Travels with Steinbeck

bksstein010417I read John Steinbeck’s In Dubious Battle this week.  This 1936 novel about labor organizers among apple pickers is believed to be the prelude to Steinbeck’s 1940 Pulitzer Prize winning The Grapes of Wrath.

In Dubious Battle is one of several Steinbeck books that my mother collected before her marriage.  Mama was a would-be novelist who never wrote.  I never even saw her read a novel, but her collection of 1930s, 1940s, and 1950s books showed she read fiction in her younger days.

My mother, who was a self-described “lunatic fringe, radical right-wing extremist,” was a member at one point of the John Birch Society.  She was–like many of her Depression-spawned generation–terrified of Communism.  John Steinbeck, who was an admitted Communist sympathizer, was suspect because of it.
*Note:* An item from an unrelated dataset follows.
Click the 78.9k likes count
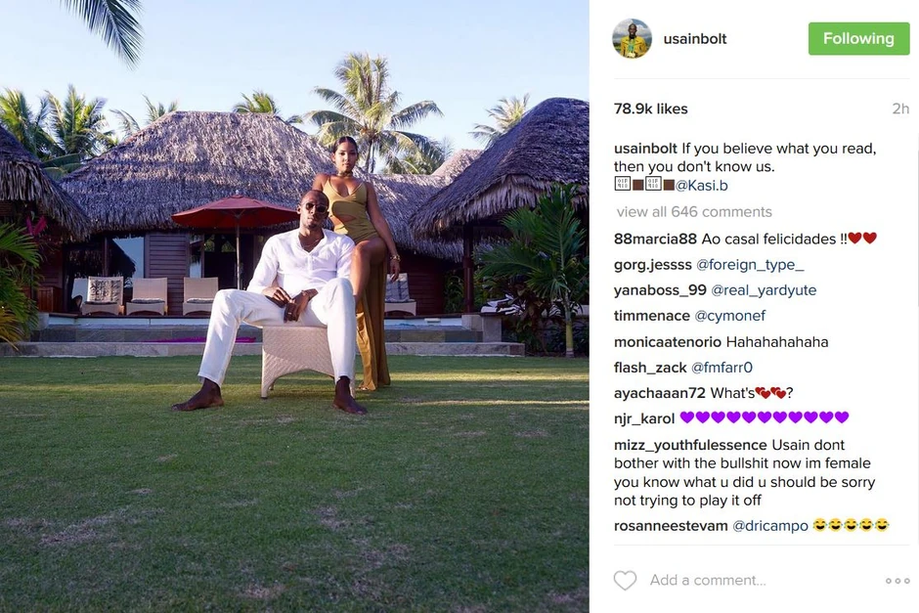 pyautogui.click(x=650, y=109)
In Dubious Battle opens with a man, John Nolan, moving out of his paid-for, rented room a week early, telling his landlady he is taking a new job and doesn’t know where it will lead him.  He ends up joining with Mac, a Party (although Communism is never specifically claimed) organizer, to incite apple pickers to strike for promised wages.  Before they traveled, the migrant pickers had been promised double what the growers were now willing to pay.
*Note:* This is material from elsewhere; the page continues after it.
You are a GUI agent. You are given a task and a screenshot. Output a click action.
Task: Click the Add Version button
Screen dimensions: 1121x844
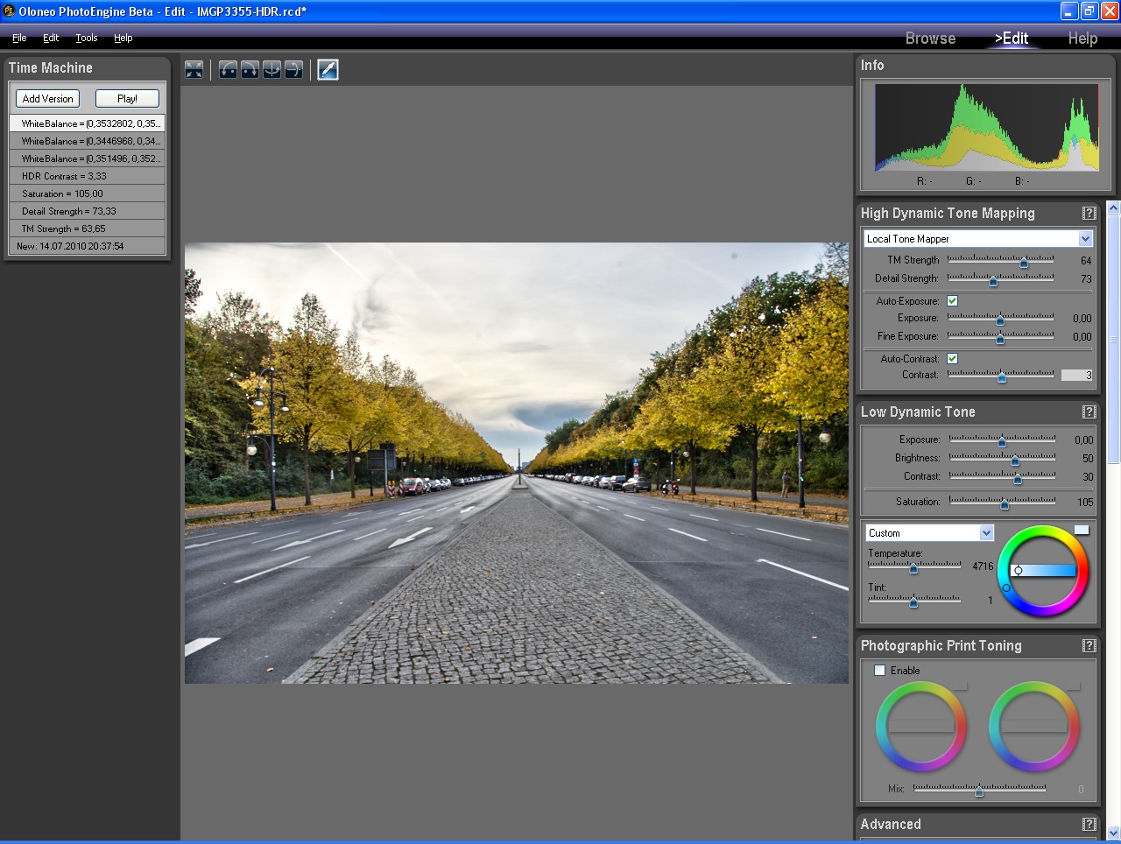47,98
The novel proceeds to describe the organization Mac directed to help the strikers win promised wages.  The growers are heavily organized and have the sheriff and vigilantes on their side. Mac believes the strikers will have to fight to achieve their ends, but the men are afraid of the bosses and reluctant to challenge the opposing side’s guns.

Steinbeck, as usual, tells a gripping story in short, easy-to-read sentences.  His characters are streamlined but pack a powerful punch.  The denouement is chilling but typical of Steinbeck’s style.

I read thinking how little we’ve changed since then.  Today’s resentment toward immigrants is much like yesterday’s prejudice against migrant workers.  Sympathy ran with the perpetrators of injustice, who could buy, con, bribe, threaten, or force their way. Sigmund Freud called it “identification with the aggressor,” those who become what they hate in order to win. It struck me as irrational that the owners would prefer to throw apples away to increase prices than to pay their pickers a living wage, so they could afford to buy the apples they picked.

In Dubious Battle reminds me of Studs Terkel’s nonfiction work about the Depression, Hard Times.  Terkel mentioned, too, that the corporations were pouring milk into sewers and slaughtering piglets to increase prices, while babies were starving and dying of rickets.

Steinbeck’s purpose, through the organizer Mac, was to teach the strikers to work together.  He did it through the Party, but the cooperative idea transcends politics.  To organize for a common cause makes sense, but in In Dubious Battle, we see the owners had a stronger common cause than the workers.  That they aligned along the lines of injustice and immorality pave the way for movements like Communism, which promises to right the wrong but fails through its methods of force and deceit.


8 thoughts on “Travels with Steinbeck

    1. katharineotto Post author

      It seems so senseless. There seems to be a prejudice against labor dating back at least to the European aristocracy, and profit skimmers have more social status than those who do the work. But to destroy products (especially food) in order to raise prices seems backwards. What a waste, especially when people are starving.

      1. katharineotto Post author

        Short-term profits, but long-term loss. That’s the bitter irony of social injustice. At what cost come the profits, if they are seasoned with mutual antipathy?

  1. feistyfroggy

    I recently read a book called Diet for a Dead Planet: How the Food Industry is Killing Us. It is a nonfiction book, but talks about many of the same things you just read about–killing livestock to drive up prices while people were starving in the midst of the Depression. It also directly addresses the idea mentioned by Rosaliene Bacchus that “profits trump people.” This book will be talked about in my next post on Jan. 20th.

    It is amazing that the more things change, the more they stay the same (to use an overused cliche).

    1. katharineotto Post author

      I’m not so sure things will stay the same. That may be why people are so afraid of Trump. Uncontrollable and unpredictable.

      For all its problems, the internet could herald a “revolution in consciousness,” in which people are forced to see the results of widespread injustice and betrayal by those who presumed to know best. Maybe human nature doesn’t change, but we take for granted the monumental changes that have happened in our culture just since the Industrial Revolution began, and especially since the computer age got going. More and more people (especially women) are coming into their own and noting they can’t wait for others to effect positive change. We may see the blossoming of unprecedented maturity in our species.

    1. katharineotto Post author

      I thought about “In Dubious Battle” today, while reading an article about how Boeing workers in the South Carolina plant rejected unionization. The article didn’t say why they rejected the union. I wonder if Boeing pays them so well they don’t feel they need representation. It was a different situation when Steinbeck wrote his novels.